◆ **TEXTE EXTRAIT**
^^^^
Du 21 novembre au 18 décembre se déroule la Coupe du monde de football. Depuis plusieurs mois, les appels au boycott de cette manifestation sportive se sont multipliés : ex-joueurs de foot, acteurs, médias, politiques... tous insistent sur le désastre humain et écologique que représente le Mondial 2022 organisé par le Qatar. Zoom sur les différentes opinions, discussions, polémiques et controverses.

Le Mondial au Qatar, un scandale environnemental

Les promesses du ministre de l’Environnement du Qatar, Mohammed ben Abdallah al-Rumaihi, qui s’engageait en octobre 2018 à un « bilan carbone neutre » pour la Coupe du monde de football 2022, semblent aujourd’hui bien creuses.

L’événement sportif se déroulera dans l’un des endroits les plus chauds du monde, non loin du nord du désert de Rub al-Khali en Arabie saoudite. Habituellement organisé en pleine saison estivale, où les températures locales peuvent atteindre les 45°C à l’ombre, le Mondial a été exceptionnellement décalé à la fin de l’année, période durant laquelle le mercure avoisine généralement les 25°C.

Une chaleur qui reste tout de même suffisamment intense pour que l’air des stades ait besoin d’être rafraîchi : sur les 8 stades spécialement construits pour l’événement, 7 seront climatisés durant le Mondial. À l’heure où il est plus que jamais question de sobriété énergétique, climatiser des enceintes à ciel ouvert relève de l’aberration environnementale.

Le seul stade à n’être pas climatisé est le stade 974 installé à Doha. Entièrement démontable, composé d’une structure en acier et de conteneurs de pêche, cette enceinte sportive de 40 000 places sert de vitrine verte au Mondial.

Par ailleurs, le Qatar fait partie des pays émettant le plus de CO2 par personne, avec une moyenne de 37 tonnes par habitant et par an en 2017, contre 5,2 tonnes en France (11,5 tonnes en comptant les émissions de CO2 liées aux importations).

« Avec ses villes au milieu du désert, le Qatar est un miroir grossissant des maux de notre société en matière de gestion des ressources », expliquait en 2021 au média Reporterre le professeur en sciences de gestion à l’université d’Aix-Marseille Gilles Paché.

La climatisation des stades, souvent mise en avant comme symbole du scandale environnemental de ce Mondial 2022, est loin d’être le seul point problématique.

Comme le souligne Delphine Benoit-Mayoux, coordinatrice Impact & Héritage de la Coupe du monde Féminine de football 2019, dans une interview accordée au média Bon Pote, « les déplacements internationaux générés par l’événement ont été le secteur le plus impactant en termes de CO2 » durant le Mondial féminin de 2019.
^^^^
◆ **ENTRÉES FOURNIES**

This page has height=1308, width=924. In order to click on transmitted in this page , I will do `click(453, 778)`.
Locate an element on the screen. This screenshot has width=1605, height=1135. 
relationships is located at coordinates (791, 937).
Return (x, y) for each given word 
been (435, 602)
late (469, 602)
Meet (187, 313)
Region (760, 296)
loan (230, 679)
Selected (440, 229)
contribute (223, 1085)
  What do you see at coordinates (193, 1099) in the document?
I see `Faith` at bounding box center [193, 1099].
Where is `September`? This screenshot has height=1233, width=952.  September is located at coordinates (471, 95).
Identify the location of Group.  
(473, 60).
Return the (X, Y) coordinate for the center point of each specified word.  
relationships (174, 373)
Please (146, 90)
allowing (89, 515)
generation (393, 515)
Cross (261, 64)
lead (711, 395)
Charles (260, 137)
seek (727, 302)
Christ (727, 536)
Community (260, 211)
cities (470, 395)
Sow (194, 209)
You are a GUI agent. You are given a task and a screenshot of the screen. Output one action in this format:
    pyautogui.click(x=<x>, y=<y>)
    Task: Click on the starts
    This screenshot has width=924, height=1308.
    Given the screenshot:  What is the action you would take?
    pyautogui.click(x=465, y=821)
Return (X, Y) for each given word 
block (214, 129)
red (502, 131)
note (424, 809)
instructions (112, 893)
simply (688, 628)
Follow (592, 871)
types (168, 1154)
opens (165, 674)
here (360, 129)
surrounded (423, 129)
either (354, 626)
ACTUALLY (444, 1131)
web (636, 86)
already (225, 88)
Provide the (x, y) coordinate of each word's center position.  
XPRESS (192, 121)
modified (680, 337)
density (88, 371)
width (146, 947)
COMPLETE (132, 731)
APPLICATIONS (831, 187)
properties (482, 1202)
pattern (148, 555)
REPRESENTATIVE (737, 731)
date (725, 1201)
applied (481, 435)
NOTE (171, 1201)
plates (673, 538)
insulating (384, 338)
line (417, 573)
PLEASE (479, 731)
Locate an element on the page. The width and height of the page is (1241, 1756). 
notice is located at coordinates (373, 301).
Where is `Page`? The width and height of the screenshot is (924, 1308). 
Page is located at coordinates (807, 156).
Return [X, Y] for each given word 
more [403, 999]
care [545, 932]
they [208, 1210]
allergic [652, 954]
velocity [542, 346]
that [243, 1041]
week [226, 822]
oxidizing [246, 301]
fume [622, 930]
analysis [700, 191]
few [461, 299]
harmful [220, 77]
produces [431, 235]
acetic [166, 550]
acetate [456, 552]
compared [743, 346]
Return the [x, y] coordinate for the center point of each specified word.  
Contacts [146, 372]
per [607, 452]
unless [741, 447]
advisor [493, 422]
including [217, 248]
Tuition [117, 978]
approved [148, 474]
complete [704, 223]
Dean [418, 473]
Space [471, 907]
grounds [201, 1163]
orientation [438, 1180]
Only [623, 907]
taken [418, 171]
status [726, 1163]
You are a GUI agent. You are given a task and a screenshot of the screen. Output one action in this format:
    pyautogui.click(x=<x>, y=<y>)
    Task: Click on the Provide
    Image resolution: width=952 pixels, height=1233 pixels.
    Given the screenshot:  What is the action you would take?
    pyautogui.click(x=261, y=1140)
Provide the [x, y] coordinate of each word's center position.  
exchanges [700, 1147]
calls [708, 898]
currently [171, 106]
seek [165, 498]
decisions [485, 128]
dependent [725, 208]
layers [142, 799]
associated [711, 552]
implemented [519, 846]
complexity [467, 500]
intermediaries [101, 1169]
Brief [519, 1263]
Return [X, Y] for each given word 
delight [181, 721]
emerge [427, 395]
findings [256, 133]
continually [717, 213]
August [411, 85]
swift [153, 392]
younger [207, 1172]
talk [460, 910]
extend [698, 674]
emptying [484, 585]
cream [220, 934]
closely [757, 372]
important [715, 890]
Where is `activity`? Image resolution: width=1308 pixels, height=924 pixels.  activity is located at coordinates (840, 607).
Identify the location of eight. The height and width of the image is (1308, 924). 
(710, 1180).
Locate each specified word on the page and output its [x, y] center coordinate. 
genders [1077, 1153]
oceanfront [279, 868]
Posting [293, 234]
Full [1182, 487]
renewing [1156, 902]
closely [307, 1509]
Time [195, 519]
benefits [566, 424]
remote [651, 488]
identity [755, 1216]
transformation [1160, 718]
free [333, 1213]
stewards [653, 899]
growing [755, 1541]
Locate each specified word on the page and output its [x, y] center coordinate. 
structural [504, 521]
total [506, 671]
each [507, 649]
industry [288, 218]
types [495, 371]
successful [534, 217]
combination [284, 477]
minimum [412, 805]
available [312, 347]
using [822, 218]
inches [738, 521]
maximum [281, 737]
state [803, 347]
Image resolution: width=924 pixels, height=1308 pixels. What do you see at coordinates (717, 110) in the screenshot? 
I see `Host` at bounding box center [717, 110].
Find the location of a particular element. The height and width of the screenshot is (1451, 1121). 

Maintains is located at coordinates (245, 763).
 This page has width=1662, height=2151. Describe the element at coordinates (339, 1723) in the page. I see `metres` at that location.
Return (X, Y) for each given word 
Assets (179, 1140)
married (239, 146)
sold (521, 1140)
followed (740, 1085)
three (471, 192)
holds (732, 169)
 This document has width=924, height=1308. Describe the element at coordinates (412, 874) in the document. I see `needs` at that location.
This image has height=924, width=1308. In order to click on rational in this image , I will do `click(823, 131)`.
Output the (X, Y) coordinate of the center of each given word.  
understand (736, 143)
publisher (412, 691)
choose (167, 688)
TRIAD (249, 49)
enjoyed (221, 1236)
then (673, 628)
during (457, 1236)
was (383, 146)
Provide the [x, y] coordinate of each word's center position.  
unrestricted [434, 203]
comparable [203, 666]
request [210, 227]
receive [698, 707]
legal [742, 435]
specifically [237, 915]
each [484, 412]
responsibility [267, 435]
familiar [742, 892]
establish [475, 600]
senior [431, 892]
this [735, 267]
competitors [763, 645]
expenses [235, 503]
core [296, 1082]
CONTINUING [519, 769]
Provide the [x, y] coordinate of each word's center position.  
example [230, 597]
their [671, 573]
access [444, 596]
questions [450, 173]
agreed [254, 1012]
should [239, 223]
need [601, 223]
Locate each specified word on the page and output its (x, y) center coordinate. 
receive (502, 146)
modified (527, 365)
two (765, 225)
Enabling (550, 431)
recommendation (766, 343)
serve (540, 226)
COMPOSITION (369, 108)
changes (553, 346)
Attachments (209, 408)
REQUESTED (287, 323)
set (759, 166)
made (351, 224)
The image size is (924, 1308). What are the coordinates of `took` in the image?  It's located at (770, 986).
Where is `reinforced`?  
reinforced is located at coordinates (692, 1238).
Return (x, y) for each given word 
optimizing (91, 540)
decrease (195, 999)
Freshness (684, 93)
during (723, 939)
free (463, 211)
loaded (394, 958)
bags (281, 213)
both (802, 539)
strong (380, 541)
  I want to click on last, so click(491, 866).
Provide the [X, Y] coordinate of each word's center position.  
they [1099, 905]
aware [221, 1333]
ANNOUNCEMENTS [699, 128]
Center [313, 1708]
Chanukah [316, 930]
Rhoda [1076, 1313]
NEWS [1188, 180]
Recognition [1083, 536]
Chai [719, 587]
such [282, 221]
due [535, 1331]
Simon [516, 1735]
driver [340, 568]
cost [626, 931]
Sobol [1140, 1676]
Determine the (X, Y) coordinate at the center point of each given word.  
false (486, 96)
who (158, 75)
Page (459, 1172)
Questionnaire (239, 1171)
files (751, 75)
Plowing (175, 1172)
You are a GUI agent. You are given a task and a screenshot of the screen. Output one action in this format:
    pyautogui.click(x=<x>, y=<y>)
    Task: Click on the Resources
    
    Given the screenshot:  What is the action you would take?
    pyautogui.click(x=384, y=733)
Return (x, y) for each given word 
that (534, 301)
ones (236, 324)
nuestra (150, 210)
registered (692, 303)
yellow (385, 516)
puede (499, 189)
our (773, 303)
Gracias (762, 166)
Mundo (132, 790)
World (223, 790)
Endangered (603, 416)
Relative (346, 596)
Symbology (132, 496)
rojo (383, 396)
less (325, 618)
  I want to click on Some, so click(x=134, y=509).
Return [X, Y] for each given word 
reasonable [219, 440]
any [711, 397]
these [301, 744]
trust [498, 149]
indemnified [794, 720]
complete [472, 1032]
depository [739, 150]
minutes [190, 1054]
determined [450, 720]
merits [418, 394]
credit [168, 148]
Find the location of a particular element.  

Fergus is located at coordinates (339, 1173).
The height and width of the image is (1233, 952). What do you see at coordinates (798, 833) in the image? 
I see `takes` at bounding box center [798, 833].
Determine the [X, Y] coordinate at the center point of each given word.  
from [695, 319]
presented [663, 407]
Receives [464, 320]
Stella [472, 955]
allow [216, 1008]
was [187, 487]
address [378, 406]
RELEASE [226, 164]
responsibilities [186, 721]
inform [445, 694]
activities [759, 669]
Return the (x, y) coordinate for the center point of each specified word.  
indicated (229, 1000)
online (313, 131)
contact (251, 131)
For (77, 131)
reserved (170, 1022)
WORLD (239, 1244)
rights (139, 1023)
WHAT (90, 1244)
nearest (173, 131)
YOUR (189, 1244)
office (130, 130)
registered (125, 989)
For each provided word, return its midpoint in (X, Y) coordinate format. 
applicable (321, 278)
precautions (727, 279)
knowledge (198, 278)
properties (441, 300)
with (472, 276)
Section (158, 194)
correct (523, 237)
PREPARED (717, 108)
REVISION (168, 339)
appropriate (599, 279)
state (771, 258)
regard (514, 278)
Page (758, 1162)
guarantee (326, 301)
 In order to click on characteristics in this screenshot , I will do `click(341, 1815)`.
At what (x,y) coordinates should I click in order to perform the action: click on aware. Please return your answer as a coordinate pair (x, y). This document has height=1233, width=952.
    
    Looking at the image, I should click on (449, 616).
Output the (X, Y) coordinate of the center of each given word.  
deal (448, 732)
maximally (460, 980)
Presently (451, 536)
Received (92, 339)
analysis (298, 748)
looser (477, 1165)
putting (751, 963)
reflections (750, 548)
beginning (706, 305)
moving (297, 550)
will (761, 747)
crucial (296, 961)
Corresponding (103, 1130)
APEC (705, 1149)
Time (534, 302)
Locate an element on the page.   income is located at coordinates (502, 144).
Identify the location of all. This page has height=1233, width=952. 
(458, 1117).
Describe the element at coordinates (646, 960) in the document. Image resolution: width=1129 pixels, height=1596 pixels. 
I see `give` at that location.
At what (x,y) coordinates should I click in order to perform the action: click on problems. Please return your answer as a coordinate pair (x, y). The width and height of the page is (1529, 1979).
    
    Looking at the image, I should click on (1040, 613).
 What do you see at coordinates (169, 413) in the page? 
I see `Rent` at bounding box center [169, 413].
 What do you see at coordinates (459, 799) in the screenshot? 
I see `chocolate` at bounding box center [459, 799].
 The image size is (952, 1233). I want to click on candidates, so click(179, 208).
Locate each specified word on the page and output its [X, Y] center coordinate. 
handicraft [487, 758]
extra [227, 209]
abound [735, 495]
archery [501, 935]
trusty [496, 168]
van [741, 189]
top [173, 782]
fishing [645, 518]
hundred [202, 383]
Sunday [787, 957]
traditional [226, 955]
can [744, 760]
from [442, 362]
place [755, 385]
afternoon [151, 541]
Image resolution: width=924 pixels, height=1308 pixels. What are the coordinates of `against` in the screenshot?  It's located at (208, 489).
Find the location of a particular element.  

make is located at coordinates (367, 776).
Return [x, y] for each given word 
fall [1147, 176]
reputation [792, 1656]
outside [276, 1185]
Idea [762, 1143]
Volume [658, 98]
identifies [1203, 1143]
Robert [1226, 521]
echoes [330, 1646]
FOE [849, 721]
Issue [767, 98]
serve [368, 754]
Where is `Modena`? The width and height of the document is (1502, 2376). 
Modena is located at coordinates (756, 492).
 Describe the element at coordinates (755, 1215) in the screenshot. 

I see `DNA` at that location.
^^^^
◆ **CONSIGNE**
Relevez chaque personne nommée dans l'extrait sur le Mondial 2022 au Qatar et indiquez la fonction que ce texte lui attribue.

◆ **CORRIGÉ DÉTAILLÉ**
- Mohammed ben Abdallah al-Rumaihi : ministre de l'Environnement du Qatar
- Gilles Paché : professeur en sciences de gestion à l'université d'Aix-Marseille
- Delphine Benoit-Mayoux : coordinatrice Impact & Héritage de la Coupe du monde Féminine de football 2019